» **What you will do**
Reproduce these lines word for word.

[Saved data entries]
============
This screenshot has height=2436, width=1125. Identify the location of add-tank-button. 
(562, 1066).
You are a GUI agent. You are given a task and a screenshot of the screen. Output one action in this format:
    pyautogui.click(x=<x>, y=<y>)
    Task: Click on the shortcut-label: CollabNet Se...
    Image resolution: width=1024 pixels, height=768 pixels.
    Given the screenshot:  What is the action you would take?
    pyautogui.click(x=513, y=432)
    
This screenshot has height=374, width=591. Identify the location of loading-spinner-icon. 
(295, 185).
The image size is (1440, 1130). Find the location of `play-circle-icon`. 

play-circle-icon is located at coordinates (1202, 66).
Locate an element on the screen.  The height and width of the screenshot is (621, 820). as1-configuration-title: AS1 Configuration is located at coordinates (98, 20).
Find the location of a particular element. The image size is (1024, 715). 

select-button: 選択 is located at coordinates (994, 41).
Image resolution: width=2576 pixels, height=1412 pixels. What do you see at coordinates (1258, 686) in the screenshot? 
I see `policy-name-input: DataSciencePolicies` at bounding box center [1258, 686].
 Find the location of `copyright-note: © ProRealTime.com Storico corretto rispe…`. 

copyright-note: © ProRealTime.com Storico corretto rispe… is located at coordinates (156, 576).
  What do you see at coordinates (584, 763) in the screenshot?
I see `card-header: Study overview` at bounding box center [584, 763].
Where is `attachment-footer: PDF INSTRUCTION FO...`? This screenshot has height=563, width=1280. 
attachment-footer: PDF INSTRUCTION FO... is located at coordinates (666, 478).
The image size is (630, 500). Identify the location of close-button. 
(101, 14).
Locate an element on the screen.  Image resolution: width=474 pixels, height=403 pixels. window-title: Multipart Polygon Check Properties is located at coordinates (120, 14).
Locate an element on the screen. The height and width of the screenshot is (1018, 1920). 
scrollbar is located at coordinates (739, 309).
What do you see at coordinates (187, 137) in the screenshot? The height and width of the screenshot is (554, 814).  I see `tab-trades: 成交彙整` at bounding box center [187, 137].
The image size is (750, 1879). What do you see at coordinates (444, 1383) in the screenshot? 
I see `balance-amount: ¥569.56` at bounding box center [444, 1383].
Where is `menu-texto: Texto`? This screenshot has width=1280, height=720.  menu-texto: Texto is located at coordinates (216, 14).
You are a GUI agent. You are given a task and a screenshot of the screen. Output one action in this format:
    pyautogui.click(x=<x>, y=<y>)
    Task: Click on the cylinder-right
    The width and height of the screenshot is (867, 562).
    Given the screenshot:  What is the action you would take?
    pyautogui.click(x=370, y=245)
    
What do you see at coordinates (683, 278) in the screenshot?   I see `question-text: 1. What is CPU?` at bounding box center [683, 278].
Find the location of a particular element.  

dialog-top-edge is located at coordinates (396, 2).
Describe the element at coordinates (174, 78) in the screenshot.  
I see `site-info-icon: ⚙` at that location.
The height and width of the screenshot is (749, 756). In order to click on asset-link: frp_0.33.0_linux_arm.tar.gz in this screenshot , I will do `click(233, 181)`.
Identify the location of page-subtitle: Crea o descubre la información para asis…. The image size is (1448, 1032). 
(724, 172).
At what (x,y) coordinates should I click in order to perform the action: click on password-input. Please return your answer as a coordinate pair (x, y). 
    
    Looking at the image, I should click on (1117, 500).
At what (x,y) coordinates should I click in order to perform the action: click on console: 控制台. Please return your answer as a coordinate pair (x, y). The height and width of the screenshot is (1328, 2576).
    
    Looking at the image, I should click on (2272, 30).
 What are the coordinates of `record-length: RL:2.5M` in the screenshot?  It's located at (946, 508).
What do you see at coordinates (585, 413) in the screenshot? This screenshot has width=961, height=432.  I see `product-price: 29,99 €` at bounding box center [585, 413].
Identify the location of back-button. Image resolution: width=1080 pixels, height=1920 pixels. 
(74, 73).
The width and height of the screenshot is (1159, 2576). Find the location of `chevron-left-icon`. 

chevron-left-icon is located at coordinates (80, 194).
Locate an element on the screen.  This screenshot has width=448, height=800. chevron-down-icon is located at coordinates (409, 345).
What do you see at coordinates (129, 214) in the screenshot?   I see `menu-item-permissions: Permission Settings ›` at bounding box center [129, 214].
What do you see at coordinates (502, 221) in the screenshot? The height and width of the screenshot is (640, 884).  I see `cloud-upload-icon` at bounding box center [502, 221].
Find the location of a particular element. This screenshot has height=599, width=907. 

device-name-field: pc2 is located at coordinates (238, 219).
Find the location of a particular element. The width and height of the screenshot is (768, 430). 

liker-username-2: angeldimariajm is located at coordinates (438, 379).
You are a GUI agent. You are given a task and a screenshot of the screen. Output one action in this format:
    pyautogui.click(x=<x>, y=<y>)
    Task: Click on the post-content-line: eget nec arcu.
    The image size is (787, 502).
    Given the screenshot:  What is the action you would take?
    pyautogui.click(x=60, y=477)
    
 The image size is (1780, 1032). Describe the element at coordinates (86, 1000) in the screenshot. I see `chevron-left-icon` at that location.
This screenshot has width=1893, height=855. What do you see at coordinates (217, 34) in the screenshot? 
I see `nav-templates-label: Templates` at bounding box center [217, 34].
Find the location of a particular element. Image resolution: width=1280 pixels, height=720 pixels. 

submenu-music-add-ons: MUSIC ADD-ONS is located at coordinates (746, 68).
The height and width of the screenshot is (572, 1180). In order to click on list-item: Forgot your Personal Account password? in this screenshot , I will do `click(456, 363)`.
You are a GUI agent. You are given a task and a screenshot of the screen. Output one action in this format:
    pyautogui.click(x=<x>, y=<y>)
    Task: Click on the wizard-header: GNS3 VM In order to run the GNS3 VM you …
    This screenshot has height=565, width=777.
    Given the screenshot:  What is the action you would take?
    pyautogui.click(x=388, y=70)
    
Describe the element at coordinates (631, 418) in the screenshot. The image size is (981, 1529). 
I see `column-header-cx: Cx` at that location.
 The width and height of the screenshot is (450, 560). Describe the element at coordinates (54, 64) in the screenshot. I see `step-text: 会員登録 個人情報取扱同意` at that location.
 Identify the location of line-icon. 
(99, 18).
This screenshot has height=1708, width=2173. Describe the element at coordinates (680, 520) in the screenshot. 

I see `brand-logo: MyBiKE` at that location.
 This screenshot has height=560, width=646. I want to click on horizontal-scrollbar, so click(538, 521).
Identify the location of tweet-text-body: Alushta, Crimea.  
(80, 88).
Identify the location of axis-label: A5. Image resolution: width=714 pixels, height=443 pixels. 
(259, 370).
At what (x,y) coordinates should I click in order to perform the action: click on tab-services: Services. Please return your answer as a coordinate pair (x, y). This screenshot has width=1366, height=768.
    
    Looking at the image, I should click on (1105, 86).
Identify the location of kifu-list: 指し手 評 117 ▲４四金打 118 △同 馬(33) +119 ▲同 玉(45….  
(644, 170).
============
» **Response area**
This screenshot has height=2436, width=1125. Identify the location of add-tank-button. 
(562, 1066).
You are a GUI agent. You are given a task and a screenshot of the screen. Output one action in this format:
    pyautogui.click(x=<x>, y=<y>)
    Task: Click on the shortcut-label: CollabNet Se...
    Image resolution: width=1024 pixels, height=768 pixels.
    Given the screenshot:  What is the action you would take?
    pyautogui.click(x=513, y=432)
    
This screenshot has height=374, width=591. Identify the location of loading-spinner-icon. 
(295, 185).
The image size is (1440, 1130). Find the location of `play-circle-icon`. 

play-circle-icon is located at coordinates (1202, 66).
Locate an element on the screen.  The height and width of the screenshot is (621, 820). as1-configuration-title: AS1 Configuration is located at coordinates (98, 20).
Find the location of a particular element. The image size is (1024, 715). 

select-button: 選択 is located at coordinates (994, 41).
Image resolution: width=2576 pixels, height=1412 pixels. What do you see at coordinates (1258, 686) in the screenshot? 
I see `policy-name-input: DataSciencePolicies` at bounding box center [1258, 686].
 Find the location of `copyright-note: © ProRealTime.com Storico corretto rispe…`. 

copyright-note: © ProRealTime.com Storico corretto rispe… is located at coordinates (156, 576).
  What do you see at coordinates (584, 763) in the screenshot?
I see `card-header: Study overview` at bounding box center [584, 763].
Where is `attachment-footer: PDF INSTRUCTION FO...`? This screenshot has height=563, width=1280. 
attachment-footer: PDF INSTRUCTION FO... is located at coordinates (666, 478).
The image size is (630, 500). Identify the location of close-button. 
(101, 14).
Locate an element on the screen.  Image resolution: width=474 pixels, height=403 pixels. window-title: Multipart Polygon Check Properties is located at coordinates (120, 14).
Locate an element on the screen. The height and width of the screenshot is (1018, 1920). 
scrollbar is located at coordinates (739, 309).
What do you see at coordinates (187, 137) in the screenshot? The height and width of the screenshot is (554, 814).  I see `tab-trades: 成交彙整` at bounding box center [187, 137].
The image size is (750, 1879). What do you see at coordinates (444, 1383) in the screenshot? 
I see `balance-amount: ¥569.56` at bounding box center [444, 1383].
Where is `menu-texto: Texto`? This screenshot has width=1280, height=720.  menu-texto: Texto is located at coordinates (216, 14).
You are a GUI agent. You are given a task and a screenshot of the screen. Output one action in this format:
    pyautogui.click(x=<x>, y=<y>)
    Task: Click on the cylinder-right
    The width and height of the screenshot is (867, 562).
    Given the screenshot:  What is the action you would take?
    pyautogui.click(x=370, y=245)
    
What do you see at coordinates (683, 278) in the screenshot?   I see `question-text: 1. What is CPU?` at bounding box center [683, 278].
Find the location of a particular element.  

dialog-top-edge is located at coordinates (396, 2).
Describe the element at coordinates (174, 78) in the screenshot.  
I see `site-info-icon: ⚙` at that location.
The height and width of the screenshot is (749, 756). In order to click on asset-link: frp_0.33.0_linux_arm.tar.gz in this screenshot , I will do `click(233, 181)`.
Identify the location of page-subtitle: Crea o descubre la información para asis…. The image size is (1448, 1032). 
(724, 172).
At what (x,y) coordinates should I click in order to perform the action: click on password-input. Please return your answer as a coordinate pair (x, y). 
    
    Looking at the image, I should click on (1117, 500).
At what (x,y) coordinates should I click in order to perform the action: click on console: 控制台. Please return your answer as a coordinate pair (x, y). The height and width of the screenshot is (1328, 2576).
    
    Looking at the image, I should click on (2272, 30).
 What are the coordinates of `record-length: RL:2.5M` in the screenshot?  It's located at (946, 508).
What do you see at coordinates (585, 413) in the screenshot? This screenshot has width=961, height=432.  I see `product-price: 29,99 €` at bounding box center [585, 413].
Identify the location of back-button. Image resolution: width=1080 pixels, height=1920 pixels. 
(74, 73).
The width and height of the screenshot is (1159, 2576). Find the location of `chevron-left-icon`. 

chevron-left-icon is located at coordinates (80, 194).
Locate an element on the screen.  This screenshot has width=448, height=800. chevron-down-icon is located at coordinates (409, 345).
What do you see at coordinates (129, 214) in the screenshot?   I see `menu-item-permissions: Permission Settings ›` at bounding box center [129, 214].
What do you see at coordinates (502, 221) in the screenshot? The height and width of the screenshot is (640, 884).  I see `cloud-upload-icon` at bounding box center [502, 221].
Find the location of a particular element. This screenshot has height=599, width=907. 

device-name-field: pc2 is located at coordinates (238, 219).
Find the location of a particular element. The width and height of the screenshot is (768, 430). 

liker-username-2: angeldimariajm is located at coordinates (438, 379).
You are a GUI agent. You are given a task and a screenshot of the screen. Output one action in this format:
    pyautogui.click(x=<x>, y=<y>)
    Task: Click on the post-content-line: eget nec arcu.
    The image size is (787, 502).
    Given the screenshot:  What is the action you would take?
    pyautogui.click(x=60, y=477)
    
 The image size is (1780, 1032). Describe the element at coordinates (86, 1000) in the screenshot. I see `chevron-left-icon` at that location.
This screenshot has width=1893, height=855. What do you see at coordinates (217, 34) in the screenshot? 
I see `nav-templates-label: Templates` at bounding box center [217, 34].
Find the location of a particular element. Image resolution: width=1280 pixels, height=720 pixels. 

submenu-music-add-ons: MUSIC ADD-ONS is located at coordinates (746, 68).
The height and width of the screenshot is (572, 1180). In order to click on list-item: Forgot your Personal Account password? in this screenshot , I will do `click(456, 363)`.
You are a GUI agent. You are given a task and a screenshot of the screen. Output one action in this format:
    pyautogui.click(x=<x>, y=<y>)
    Task: Click on the wizard-header: GNS3 VM In order to run the GNS3 VM you …
    This screenshot has height=565, width=777.
    Given the screenshot:  What is the action you would take?
    pyautogui.click(x=388, y=70)
    
Describe the element at coordinates (631, 418) in the screenshot. The image size is (981, 1529). 
I see `column-header-cx: Cx` at that location.
 The width and height of the screenshot is (450, 560). Describe the element at coordinates (54, 64) in the screenshot. I see `step-text: 会員登録 個人情報取扱同意` at that location.
 Identify the location of line-icon. 
(99, 18).
This screenshot has height=1708, width=2173. Describe the element at coordinates (680, 520) in the screenshot. 

I see `brand-logo: MyBiKE` at that location.
 This screenshot has height=560, width=646. I want to click on horizontal-scrollbar, so click(538, 521).
Identify the location of tweet-text-body: Alushta, Crimea.  
(80, 88).
Identify the location of axis-label: A5. Image resolution: width=714 pixels, height=443 pixels. 
(259, 370).
At what (x,y) coordinates should I click in order to perform the action: click on tab-services: Services. Please return your answer as a coordinate pair (x, y). This screenshot has width=1366, height=768.
    
    Looking at the image, I should click on (1105, 86).
Identify the location of kifu-list: 指し手 評 117 ▲４四金打 118 △同 馬(33) +119 ▲同 玉(45….  
(644, 170).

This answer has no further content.